Copy the rows from the line with "Click Port: 5500 in the status bar" through the end of the rows, replacing "status bar" with "footer" and changing nothing else. Leave the pictures out.

#### Data provided ####

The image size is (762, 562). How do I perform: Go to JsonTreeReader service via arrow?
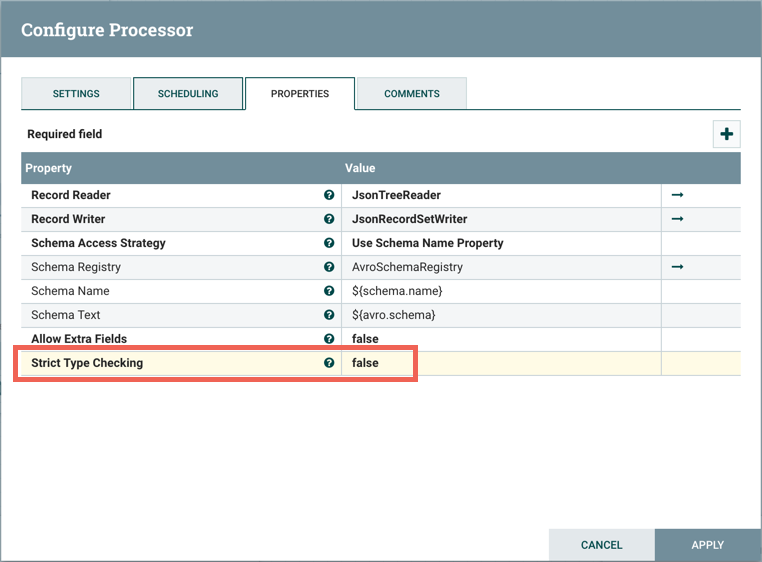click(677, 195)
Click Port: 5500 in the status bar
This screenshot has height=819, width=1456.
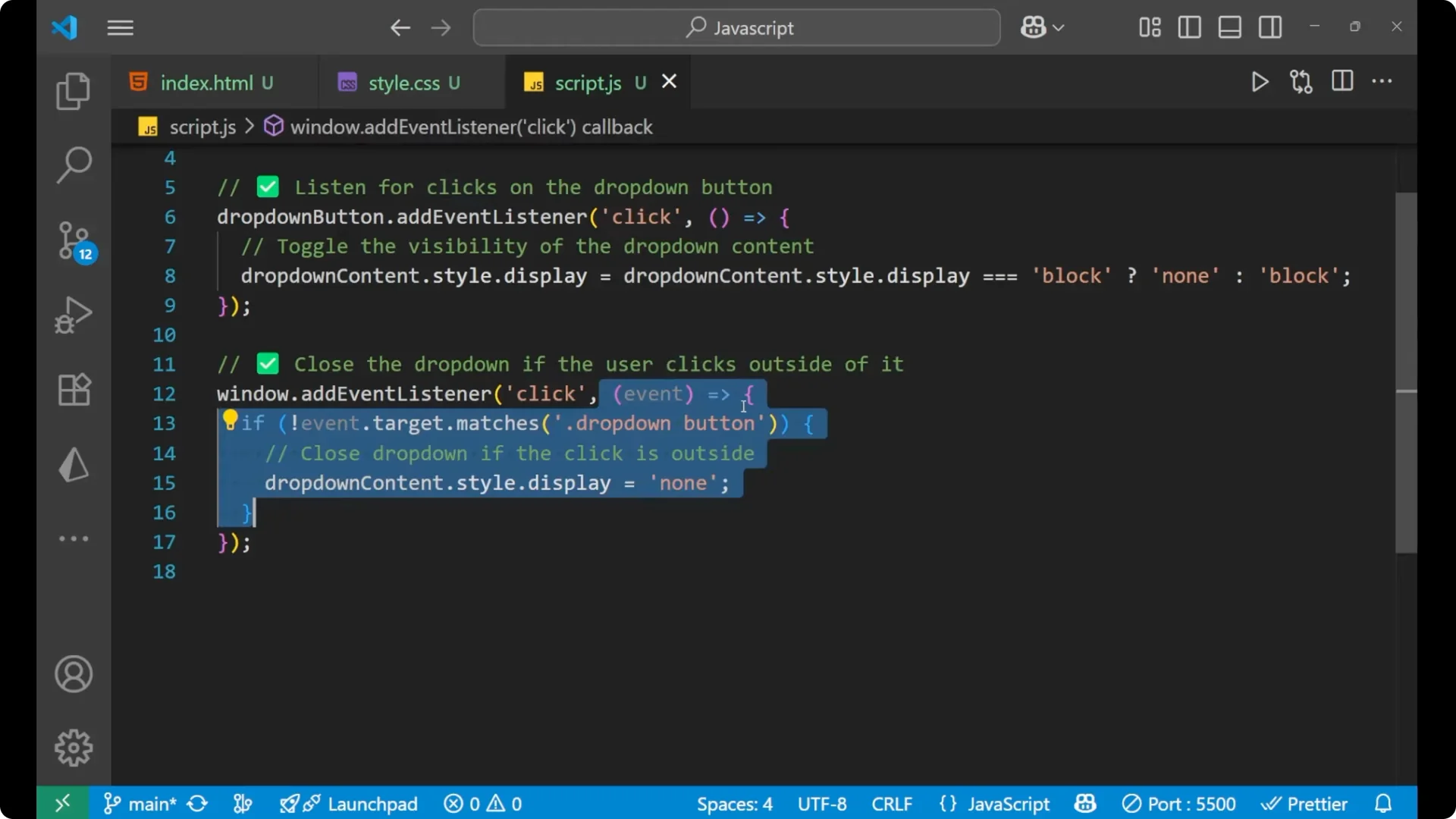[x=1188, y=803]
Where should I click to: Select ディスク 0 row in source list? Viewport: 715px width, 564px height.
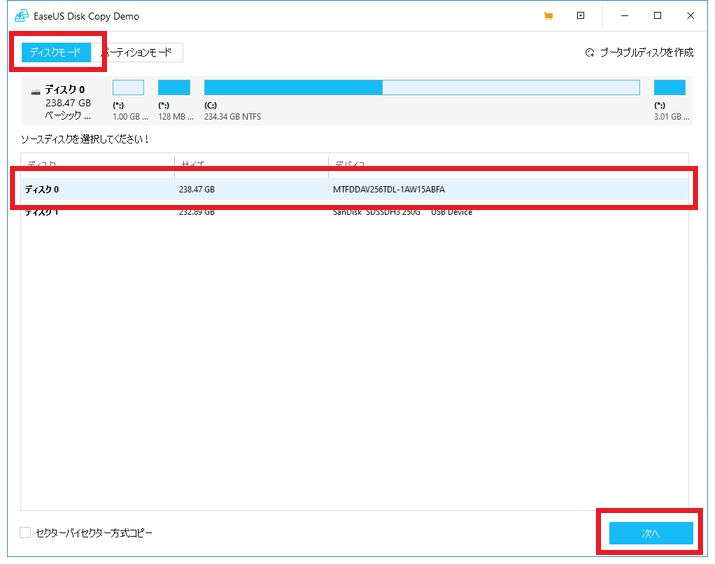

####

--- Result for this task ---
Click Port: 5500 in the footer
This screenshot has height=819, width=1456.
[x=1188, y=803]
Where should I click to: Select ディスク 0 row in source list? Viewport: 715px width, 564px height.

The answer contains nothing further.